▸ **TEXT SHOWN**:
——
CSI: Columbus, Nebraska

Today, I’m starting a new regular feature here: Wednesdays For My Wife. Mary, who everyone has heard about by now, asked me last night if I could write a story for her on the blog every week, chosen from my wide array of funny stories from childhood, from adulthood, and from my years traveling on business. I thought that was a reasonable request; I mean, she’s been after me to write my stories down for fun and profit for some time, and I haven’t exactly been good about it. Her suggestions will help drive the project, and keep me on track, more or less.

Mary
Mary’s profile picture from Facebook. She made that scarf.

I know I’ve told this story before here, and have referred to it any number of times, but rather than sending you digging through the archives to find it (I’m not even sure I remember where it is), I’ll write it again and see if I can make it funnier than before.
——
▸ **DATASET EXCERPT**:
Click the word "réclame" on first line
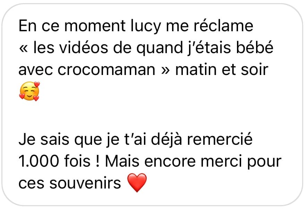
——
▸ **WHAT THIS TASK INVOLVES**: What is the name of the new weekly feature that the blog post announces? The data stand apart from the blog post and are not connected to it.

▸ **COMPLETED TASK**: Wednesdays For My Wife.